Но, когда "темную" эпоху Крестовых походов, рыцарей и их неприступных замков потеснило итальянское Возрождение, границы Божественного устройства мира значительно сузились. В освободившемся пространстве человек, ощутивший себя персоной, вознамерился жить и действовать, полагаясь только на самого себя. Процесс индивидуализации обернулся ростками духовной свободы и вместе с ними весьма печальной проблемой. Хотя все и продолжали верить, что мир сотворен Богом, но что делать с ним в нравственном отношении дальше – стало не очень ясно. Иными словами, с возникшим недоверием Богу возник и вакуум смысла жизни. Его попытались заполнить либо макиавеллизм (знаменитое "цель оправдывает средства"), либо еще более ригористическое, чем в Средневековье, пуританское требование доверия Богу (протестантски понятое "Божественное предопределение"). Но ни то, ни другое не дало ожидаемых результатов для не склонных к крайностям. Каким бы ни было их срединное место, им требовалось средство, чтобы подавить в себе возникающие сомнения.

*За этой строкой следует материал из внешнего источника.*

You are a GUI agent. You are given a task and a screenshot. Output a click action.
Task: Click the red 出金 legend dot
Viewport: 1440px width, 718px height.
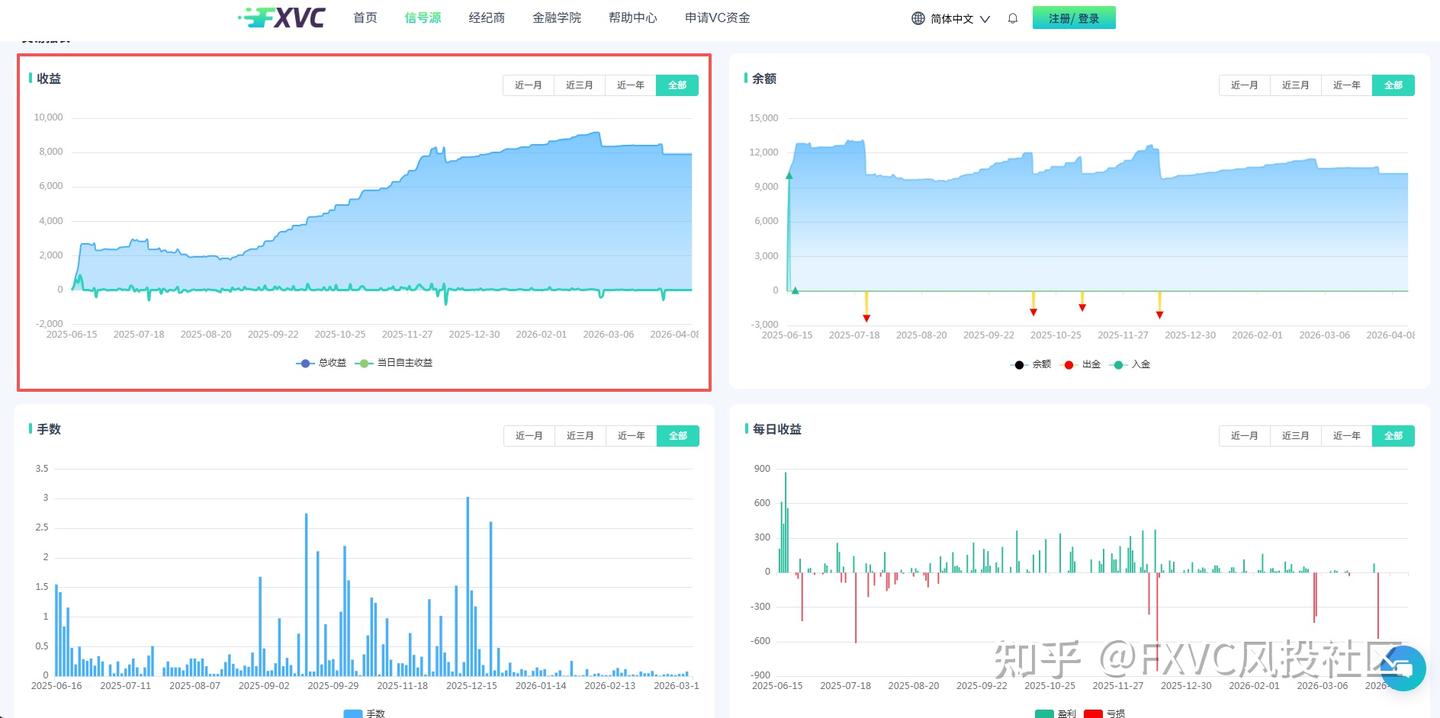(1069, 364)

Оставшимся посередине – между цинизмом прагматиков и фанатизмом реформаторов – недоставало уверенности в истине Божественного промысла. Они столкнулись с неразрешимой проблемой поиска смысла бытия. Если вспомнить Джованни Бокаччо, то мы с легкостью сможем представить, как именно поступали те, кто превратился в Возрождении в более свободного человека, пока еще не сумевшего признать и ответственность за свое новое духовное состояние.
На излете Ренессанса Р. Декарт и Ф. Бэкон оставили свои свидетельства о том, что происходило с человеком в их время. Декарт вместо Бога на первое место поставил мышление субъекта. В сочетании с девизом Бэкона "знание – сила" это означало, что "персона Средневековья" подвинула Бога уже так далеко, что сама по себе готова рассматривать мир как средство обеспечения своего наиболее благополучного существования.
Прагматическая перспектива обернулась еще большей моральной растерянностью. Приблизительно в то же время Шекспир выразил эту неопределенность словами, вложенными в уста Гамлета: "Последнее время, – а почему, я и сам не знаю – я утратил свою веселость, забросил все привычные занятия; и, действительно, на душе у меня так тяжело, что эта прекрасная храмина, земля, кажется мне пустынным мысом; этот несравненнейший полог, воздух, видите ли, эта великолепно раскинутая твердь, эта величественная кровля, выложенная золотым огнем, – все это кажется мне не чем иным, как мутным и чумным скоплением паров. Что за мастерское создание – человек! Как благороден разумом! Как беспределен в своих способностях, обличьях и движениях! Как точен и чудесен в действии! Как он похож на ангела глубоким постижением! Как он похож на некоего бога! Краса вселенной! Венец всего живущего! А что для меня эта квинтэссенция праха?"